If three died, then I’d lost lives at the hands of an existential antagonist, but sacrificing put the deaths of these Daughters into my own hands. Even resurrection, an act where no lives were lost--they were regained, even--felt murky. With every resurrection you put a Daughter through, their clothes grow more tattered, their eyes increasingly sullen, their lips smudged. I’d dragged them back out from the serenity of death again and again, to fight the legion of nightmarish creatures and prevent the birth of Suffering. But isn’t that suffering, too?
The last time a game made me grapple with this sense of putting imaginary characters with digital faces through endless trauma was Undertale. But with Undertale, it was a feeling I’d been left with at the end of its runtime, and I had a choice over whether to test the moral quandary; I didn’t. In Othercide, that Eldritch trolley problem is something you’re forced to endure in order to see its end, to understand any of what’s actually going on. I’m consumed by this dilemma, while playing a game that’s Suckerpunch by way of Edgar Allen Poe, and a soundtrack that may as well have been composed by Evanescence. And it’s fantastic, every morbid second of it. Every wince, every sigh, every kill, every death.

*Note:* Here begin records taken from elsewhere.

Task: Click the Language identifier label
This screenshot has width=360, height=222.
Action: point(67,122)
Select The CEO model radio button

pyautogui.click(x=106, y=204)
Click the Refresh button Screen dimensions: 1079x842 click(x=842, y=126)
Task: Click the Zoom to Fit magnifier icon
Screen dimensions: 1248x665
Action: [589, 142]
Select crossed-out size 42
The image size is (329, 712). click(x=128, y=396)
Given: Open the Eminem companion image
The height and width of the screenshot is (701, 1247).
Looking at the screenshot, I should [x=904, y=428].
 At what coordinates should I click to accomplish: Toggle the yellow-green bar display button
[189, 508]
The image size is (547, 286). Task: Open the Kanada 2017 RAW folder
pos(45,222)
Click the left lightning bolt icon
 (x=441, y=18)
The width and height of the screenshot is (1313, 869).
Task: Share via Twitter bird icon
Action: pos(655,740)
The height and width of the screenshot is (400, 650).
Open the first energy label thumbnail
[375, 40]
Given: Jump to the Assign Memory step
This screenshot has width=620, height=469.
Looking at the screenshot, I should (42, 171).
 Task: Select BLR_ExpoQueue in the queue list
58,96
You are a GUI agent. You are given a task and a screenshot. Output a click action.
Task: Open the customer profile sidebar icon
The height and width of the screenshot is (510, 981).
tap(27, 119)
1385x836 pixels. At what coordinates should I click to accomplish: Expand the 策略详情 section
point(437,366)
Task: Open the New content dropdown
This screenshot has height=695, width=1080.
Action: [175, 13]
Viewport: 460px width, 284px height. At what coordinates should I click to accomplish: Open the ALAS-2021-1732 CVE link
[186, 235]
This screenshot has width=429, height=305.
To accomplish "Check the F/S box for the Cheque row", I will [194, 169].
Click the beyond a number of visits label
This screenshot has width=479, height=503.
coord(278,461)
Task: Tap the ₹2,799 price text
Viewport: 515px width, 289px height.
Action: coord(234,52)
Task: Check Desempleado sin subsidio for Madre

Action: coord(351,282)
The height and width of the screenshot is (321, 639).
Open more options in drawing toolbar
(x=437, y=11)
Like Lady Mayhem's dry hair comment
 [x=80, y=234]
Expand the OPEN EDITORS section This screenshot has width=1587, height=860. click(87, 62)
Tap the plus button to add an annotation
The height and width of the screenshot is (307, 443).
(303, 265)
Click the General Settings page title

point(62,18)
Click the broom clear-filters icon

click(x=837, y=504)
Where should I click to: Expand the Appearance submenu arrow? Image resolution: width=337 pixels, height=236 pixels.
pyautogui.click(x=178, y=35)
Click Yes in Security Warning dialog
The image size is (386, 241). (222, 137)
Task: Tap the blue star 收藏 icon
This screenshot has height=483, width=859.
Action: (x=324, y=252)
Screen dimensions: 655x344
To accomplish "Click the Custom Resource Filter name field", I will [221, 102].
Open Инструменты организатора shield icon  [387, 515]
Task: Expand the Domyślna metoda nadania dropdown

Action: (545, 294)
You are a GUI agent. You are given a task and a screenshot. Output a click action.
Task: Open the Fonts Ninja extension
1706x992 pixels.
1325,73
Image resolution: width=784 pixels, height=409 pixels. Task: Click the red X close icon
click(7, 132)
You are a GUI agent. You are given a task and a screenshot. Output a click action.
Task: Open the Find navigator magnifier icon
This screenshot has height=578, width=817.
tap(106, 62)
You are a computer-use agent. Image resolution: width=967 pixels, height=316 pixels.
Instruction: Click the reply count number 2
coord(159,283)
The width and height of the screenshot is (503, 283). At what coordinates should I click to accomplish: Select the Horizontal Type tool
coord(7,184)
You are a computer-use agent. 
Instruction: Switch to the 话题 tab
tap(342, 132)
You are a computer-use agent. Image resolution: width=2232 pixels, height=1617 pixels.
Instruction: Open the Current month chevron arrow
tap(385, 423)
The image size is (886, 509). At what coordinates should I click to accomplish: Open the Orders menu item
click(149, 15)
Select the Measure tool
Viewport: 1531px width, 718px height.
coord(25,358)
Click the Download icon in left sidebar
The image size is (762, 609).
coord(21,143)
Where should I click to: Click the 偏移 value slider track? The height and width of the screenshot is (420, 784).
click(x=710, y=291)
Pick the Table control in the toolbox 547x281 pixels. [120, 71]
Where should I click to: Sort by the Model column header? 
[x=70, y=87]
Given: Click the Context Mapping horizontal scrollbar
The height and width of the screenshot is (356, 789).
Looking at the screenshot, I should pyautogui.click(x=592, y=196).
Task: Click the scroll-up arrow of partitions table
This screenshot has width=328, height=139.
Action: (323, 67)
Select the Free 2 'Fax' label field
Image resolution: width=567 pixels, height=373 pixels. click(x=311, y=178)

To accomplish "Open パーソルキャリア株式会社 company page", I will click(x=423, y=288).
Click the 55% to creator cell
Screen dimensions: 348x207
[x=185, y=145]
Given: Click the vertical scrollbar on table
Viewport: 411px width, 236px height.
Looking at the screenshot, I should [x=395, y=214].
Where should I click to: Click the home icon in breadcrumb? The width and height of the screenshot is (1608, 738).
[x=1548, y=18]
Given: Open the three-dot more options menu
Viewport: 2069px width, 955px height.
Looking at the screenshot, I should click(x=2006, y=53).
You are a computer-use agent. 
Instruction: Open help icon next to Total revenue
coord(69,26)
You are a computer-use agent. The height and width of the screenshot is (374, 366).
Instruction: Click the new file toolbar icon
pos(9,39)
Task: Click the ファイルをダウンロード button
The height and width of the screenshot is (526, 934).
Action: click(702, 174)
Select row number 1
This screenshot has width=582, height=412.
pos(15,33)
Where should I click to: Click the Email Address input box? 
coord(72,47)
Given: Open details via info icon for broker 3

Othercide is a cosmic battle between good and evil, and you’re told you’re on the side of good. But through all the bodies you bury and the tortured souls you rip back out of the inky black below, only to bury again in the pursuit of ending all suffering and trying to understand how that suffering came to be, it makes you wonder what the difference really is between you and them. And I can’t get enough of that feeling.